The μ-opioid receptor (MOR1) is a target of endogenous and exogenous opioids and plays a pivotal role for anesthesia and analgesia. Variations in the 5′ flanking sequence of the μ-opioid receptor gene may influence transcriptional regulation and ultimately alter protein expression of MOR1. In the present study we investigated the influence of eight single nucleotide polymorphisms (SNP) within the μ-opioid receptor promoter on promoter activity and evaluated the frequencies of the relevant SNPs in 700 patients under opioid medication.

Reporter-gene-constructs were created by means of PCR and site directed mutagenesis, testing eight SNPs previously described. The neuroblastoma cell line SHSY5Y was used for transfection and promoter activity was estimated by luciferase activity.

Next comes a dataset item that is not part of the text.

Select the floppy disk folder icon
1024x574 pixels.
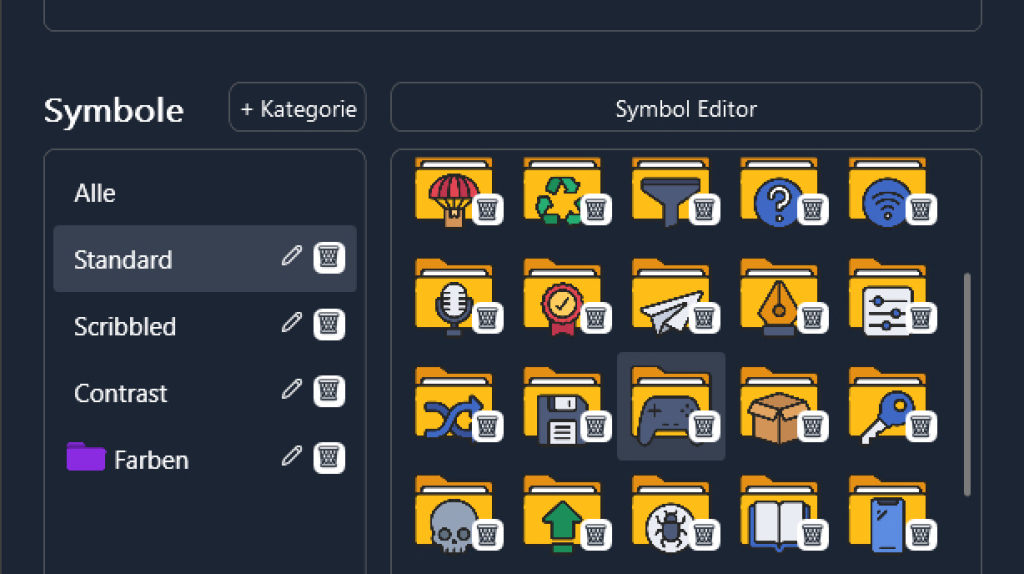(553, 406)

Of the eight reporter gene constructs employed to test genomic variations, two produced a significant change in luciferase activity when compared to wild-type constructs. The G-554A variation located within a known NFkB binding element resulted in a decreased activity whereas the A/G base exchange at position −1320 showed an increased luciferase activity. This particular variant generated a myeloid zinc finger (MZF1) cis-acting element known to impact transcription.

The allele frequency of the −1320G variant was 0.21% in 700 Caucasian patients under opioid medication in contrast to 9.1% reported previously in drug addicted African Americans. Because of this unexpected low frequency an association analysis to opioid requirements and effects of μ-opioid receptor agonists was not feasible.

In conclusion, transcriptional regulation of MOR1 is modified by two genetic variations at positions −554 and −1320 of the μ-opioid receptor promoter. Individuals presenting these variations may have an altered level of MOR expression. A possible association of these genomic variants on efficacy and side effects of opioid treatment in different ethnic groups has to be elucidated.